Like jyutping_to_ipa(), the function accepts either a
single string (one word) or a list of strings (one word per element). The
output is a list with one entry per input word; within each entry, syllables
are separated by a single space:
import pycantonese
pycantonese.jyutping_to_yale('m4goi1') # 唔該 thank you / please
# ['m̀h gōi']
pycantonese.jyutping_to_yale('gwong2dung1waa2') # 廣東話 Cantonese
# ['gwóng dūng wá']
pycantonese.jyutping_to_yale(['gwong2dung1', 'waa2']) # word-segmented input
# ['gwóng dūng', 'wá']
The space between syllables also disambiguates Yale strings where a consonant letter or the low-tone marker “h” could otherwise be read as either an onset of the next syllable or part of the previous one:
import pycantonese
pycantonese.jyutping_to_yale('hei3hau6') # 氣候 climate
# ['hei hauh']
## Without the space, 'heihauh' (Yale) would be ambiguous between hei3hau6 and hei6au6 (Jyutping).

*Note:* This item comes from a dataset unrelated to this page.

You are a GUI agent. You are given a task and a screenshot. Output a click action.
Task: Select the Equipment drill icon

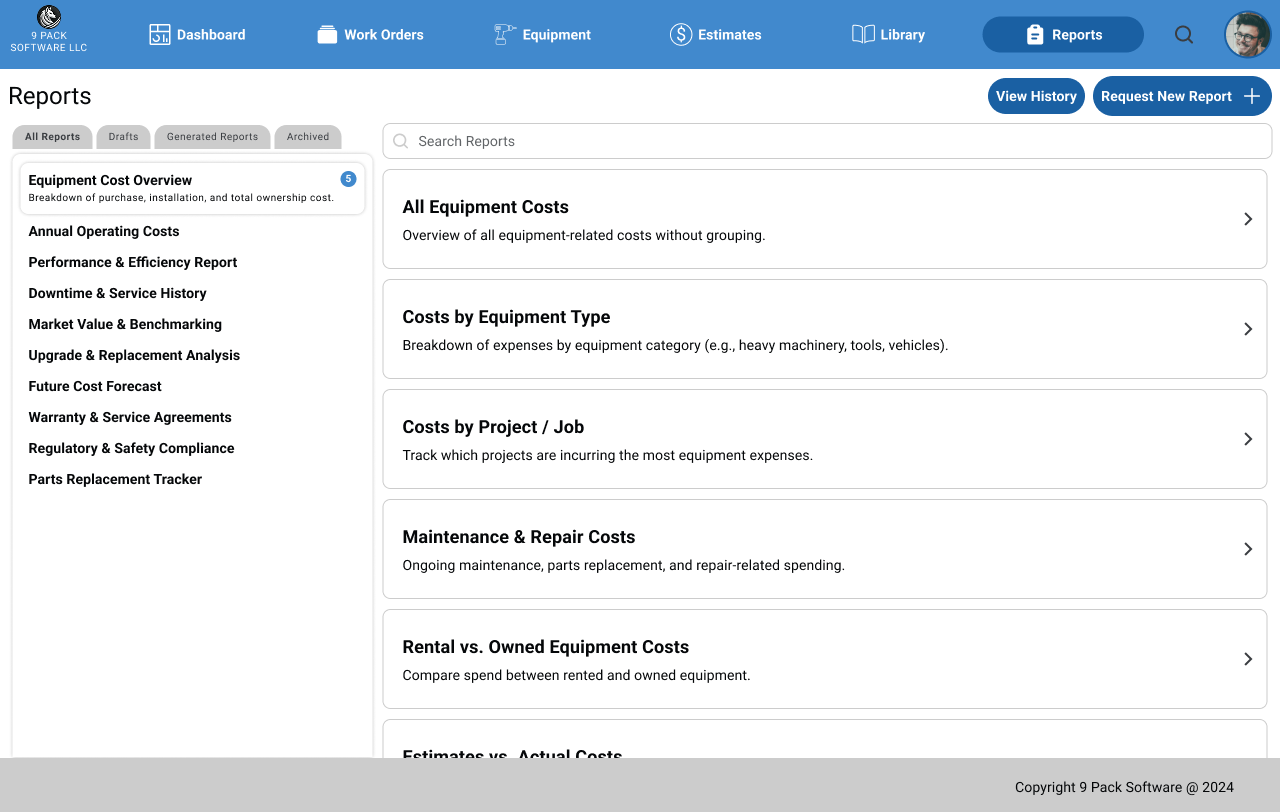click(x=505, y=35)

If you need one combined string instead of a list of words, use
stringify_yale(). Words are joined by spaces, and an
apostrophe ' is inserted only at syllable boundaries that would
otherwise be ambiguous:
from pycantonese import jyutping_to_yale, stringify_yale
stringify_yale(jyutping_to_yale('gwong2dung1waa2'))
# 'gwóngdūngwá'
stringify_yale(jyutping_to_yale('hei3hau6')) # 氣候 climate
# "hei'hauh"
stringify_yale(jyutping_to_yale(['gwong2dung1', 'waa2']))
# 'gwóngdūng wá'
Yale-to-Jyutping Conversion
The reverse of jyutping_to_yale() is also available
as yale_to_jyutping(), which reads Yale and returns the
Jyutping equivalent. As with the other conversion functions, pass a single
string for one word, or a list of strings to mark explicit word boundaries:
import pycantonese
pycantonese.yale_to_jyutping('gwóngdūngwá') # 廣東話 Cantonese
# ['gwong2 dung1 waa2']
pycantonese.yale_to_jyutping(['gāmyaht', 'góng', 'gwóngdūngwá']) # word-segmented input
# ['gam1 jat6', 'gong2', 'gwong2 dung1 waa2']
Inside a single-word string, both whitespace and apostrophes ' are
accepted as syllable-boundary hints and do not create word boundaries:
import pycantonese
pycantonese.yale_to_jyutping("hei'hauh")
# ['hei3 hau6']
pycantonese.yale_to_jyutping('hei hauh')
# ['hei3 hau6']
Jyutping-to-TIPA Conversion
PyCantonese also offers the jyutping_to_tipa() function for the
LaTeX TIPA users:
import pycantonese
pycantonese.jyutping_to_tipa('m4goi1') # 唔該 thank you / please
# ['\\s{m}21 kOY55']
pycantonese.jyutping_to_tipa('gwong2dung1waa2') # 廣東話 Cantonese
# ['k\\super w ON25 tUN55 wa25']
Currently, tones are output as Chao tone letters (= the numbers from 1 to 5) directly suffixed to the individual syllable string. (This may change in a future release if this behavior proves to be inconvenient.)